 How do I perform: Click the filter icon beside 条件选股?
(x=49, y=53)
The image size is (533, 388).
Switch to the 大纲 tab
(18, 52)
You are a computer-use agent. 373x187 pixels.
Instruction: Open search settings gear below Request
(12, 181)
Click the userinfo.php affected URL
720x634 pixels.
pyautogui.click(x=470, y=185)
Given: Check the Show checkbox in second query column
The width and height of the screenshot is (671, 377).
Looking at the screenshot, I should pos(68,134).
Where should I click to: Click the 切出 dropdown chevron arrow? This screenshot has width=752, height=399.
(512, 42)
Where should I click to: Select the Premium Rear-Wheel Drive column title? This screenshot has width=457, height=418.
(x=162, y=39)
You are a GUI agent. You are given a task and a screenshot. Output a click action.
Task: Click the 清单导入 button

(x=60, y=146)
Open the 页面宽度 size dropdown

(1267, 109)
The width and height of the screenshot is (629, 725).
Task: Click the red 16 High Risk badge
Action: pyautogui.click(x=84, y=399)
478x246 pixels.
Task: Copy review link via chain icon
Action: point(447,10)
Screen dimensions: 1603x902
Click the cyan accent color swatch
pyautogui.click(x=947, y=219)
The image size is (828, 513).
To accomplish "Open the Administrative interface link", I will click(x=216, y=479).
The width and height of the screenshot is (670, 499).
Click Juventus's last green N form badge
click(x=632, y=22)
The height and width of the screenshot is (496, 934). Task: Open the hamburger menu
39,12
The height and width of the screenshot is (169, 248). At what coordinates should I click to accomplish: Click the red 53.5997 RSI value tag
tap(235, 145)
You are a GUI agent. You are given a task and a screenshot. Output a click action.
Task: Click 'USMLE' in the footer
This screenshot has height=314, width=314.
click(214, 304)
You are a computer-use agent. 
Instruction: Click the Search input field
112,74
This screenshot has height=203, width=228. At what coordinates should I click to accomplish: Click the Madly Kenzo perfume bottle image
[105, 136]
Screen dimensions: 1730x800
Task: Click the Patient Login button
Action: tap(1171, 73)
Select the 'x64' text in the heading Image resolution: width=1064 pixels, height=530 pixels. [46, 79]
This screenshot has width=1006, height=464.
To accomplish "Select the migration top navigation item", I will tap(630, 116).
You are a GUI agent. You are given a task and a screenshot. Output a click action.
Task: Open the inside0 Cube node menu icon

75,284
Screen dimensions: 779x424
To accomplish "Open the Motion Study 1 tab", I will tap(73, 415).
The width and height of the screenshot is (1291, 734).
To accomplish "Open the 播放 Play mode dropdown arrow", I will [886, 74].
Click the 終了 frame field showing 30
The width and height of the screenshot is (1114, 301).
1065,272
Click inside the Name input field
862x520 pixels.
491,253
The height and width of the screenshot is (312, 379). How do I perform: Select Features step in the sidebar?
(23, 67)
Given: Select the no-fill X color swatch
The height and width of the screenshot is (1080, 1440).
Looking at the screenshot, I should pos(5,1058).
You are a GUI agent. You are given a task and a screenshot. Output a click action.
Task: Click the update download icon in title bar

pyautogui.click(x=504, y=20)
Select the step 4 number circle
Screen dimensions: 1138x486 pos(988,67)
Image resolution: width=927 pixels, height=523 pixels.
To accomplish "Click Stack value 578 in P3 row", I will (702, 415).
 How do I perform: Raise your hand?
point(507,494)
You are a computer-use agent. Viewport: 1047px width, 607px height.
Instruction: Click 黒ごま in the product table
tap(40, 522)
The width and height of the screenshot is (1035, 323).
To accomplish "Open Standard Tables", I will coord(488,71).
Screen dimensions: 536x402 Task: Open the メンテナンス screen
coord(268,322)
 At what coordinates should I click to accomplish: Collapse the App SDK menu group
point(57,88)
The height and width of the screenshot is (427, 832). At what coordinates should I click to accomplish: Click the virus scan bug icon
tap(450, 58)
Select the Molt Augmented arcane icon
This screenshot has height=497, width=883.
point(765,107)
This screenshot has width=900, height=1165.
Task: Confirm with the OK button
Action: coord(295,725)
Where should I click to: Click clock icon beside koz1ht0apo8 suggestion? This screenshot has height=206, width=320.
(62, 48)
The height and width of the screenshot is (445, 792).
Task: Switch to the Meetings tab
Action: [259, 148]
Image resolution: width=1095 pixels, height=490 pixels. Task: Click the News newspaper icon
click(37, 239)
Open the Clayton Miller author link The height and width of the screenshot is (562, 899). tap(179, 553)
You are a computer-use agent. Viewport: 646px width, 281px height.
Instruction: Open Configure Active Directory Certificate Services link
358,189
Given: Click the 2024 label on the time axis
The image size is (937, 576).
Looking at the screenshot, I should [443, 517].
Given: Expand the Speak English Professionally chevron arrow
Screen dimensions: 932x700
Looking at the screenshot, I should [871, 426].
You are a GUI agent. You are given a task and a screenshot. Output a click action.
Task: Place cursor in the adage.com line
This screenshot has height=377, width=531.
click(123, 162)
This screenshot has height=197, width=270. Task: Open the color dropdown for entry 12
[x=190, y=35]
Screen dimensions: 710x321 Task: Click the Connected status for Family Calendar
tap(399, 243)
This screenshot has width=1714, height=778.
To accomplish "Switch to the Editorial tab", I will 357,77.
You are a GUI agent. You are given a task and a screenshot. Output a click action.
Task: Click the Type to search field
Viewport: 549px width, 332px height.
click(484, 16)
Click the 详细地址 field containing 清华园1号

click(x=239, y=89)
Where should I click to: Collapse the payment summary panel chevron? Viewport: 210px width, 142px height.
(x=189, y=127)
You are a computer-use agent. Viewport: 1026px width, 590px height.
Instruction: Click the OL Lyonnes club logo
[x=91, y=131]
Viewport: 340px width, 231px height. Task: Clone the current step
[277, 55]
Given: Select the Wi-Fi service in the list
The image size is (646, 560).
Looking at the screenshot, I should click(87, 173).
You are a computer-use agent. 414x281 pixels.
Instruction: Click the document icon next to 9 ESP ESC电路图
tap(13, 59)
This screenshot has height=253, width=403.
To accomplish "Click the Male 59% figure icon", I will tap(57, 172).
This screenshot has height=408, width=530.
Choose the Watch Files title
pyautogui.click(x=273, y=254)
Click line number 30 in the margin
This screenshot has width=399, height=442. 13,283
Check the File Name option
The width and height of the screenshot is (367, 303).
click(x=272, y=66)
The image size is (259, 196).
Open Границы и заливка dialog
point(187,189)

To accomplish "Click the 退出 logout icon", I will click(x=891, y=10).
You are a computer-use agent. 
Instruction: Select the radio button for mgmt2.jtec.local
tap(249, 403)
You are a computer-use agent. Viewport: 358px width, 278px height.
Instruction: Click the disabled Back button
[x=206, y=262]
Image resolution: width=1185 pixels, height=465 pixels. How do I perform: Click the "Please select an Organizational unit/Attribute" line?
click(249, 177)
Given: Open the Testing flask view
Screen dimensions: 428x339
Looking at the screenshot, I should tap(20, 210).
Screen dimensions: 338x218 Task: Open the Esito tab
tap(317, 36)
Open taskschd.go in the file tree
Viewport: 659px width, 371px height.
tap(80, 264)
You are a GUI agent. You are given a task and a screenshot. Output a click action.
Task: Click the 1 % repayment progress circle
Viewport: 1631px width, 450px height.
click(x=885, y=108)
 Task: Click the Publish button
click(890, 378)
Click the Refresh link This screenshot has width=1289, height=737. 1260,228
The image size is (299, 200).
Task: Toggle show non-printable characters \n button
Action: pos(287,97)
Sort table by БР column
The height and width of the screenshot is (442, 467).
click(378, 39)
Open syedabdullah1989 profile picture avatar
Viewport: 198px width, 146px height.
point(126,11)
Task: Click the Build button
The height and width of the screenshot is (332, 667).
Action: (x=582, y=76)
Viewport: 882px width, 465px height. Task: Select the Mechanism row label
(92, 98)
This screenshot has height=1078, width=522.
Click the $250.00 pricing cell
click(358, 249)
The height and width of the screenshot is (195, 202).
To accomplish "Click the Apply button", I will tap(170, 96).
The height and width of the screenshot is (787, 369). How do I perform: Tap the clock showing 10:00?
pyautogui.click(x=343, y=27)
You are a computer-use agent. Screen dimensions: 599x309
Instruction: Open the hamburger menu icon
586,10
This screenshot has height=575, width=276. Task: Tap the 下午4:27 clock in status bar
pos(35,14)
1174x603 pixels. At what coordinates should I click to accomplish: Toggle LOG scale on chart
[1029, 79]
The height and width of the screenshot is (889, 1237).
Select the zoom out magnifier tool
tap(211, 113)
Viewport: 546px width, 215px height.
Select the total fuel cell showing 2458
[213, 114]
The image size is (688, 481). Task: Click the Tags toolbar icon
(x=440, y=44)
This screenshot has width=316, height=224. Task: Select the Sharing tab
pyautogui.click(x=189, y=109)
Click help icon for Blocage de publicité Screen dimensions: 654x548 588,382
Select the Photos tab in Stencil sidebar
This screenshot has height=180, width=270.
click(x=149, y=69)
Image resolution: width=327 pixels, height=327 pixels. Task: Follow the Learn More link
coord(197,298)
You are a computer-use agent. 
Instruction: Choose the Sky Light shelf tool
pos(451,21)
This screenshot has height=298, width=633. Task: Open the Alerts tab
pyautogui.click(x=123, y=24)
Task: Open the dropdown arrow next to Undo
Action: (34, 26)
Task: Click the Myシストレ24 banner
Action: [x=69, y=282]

-*-*-

• [REQUIRED WORK]:
Beginning at the first line of the records, retype exactly every line up to and including the one with "Click the userinfo.php affected URL".

• [COMPLETED EXERCISE]:
 How do I perform: Click the filter icon beside 条件选股?
(x=49, y=53)
The image size is (533, 388).
Switch to the 大纲 tab
(18, 52)
You are a computer-use agent. 373x187 pixels.
Instruction: Open search settings gear below Request
(12, 181)
Click the userinfo.php affected URL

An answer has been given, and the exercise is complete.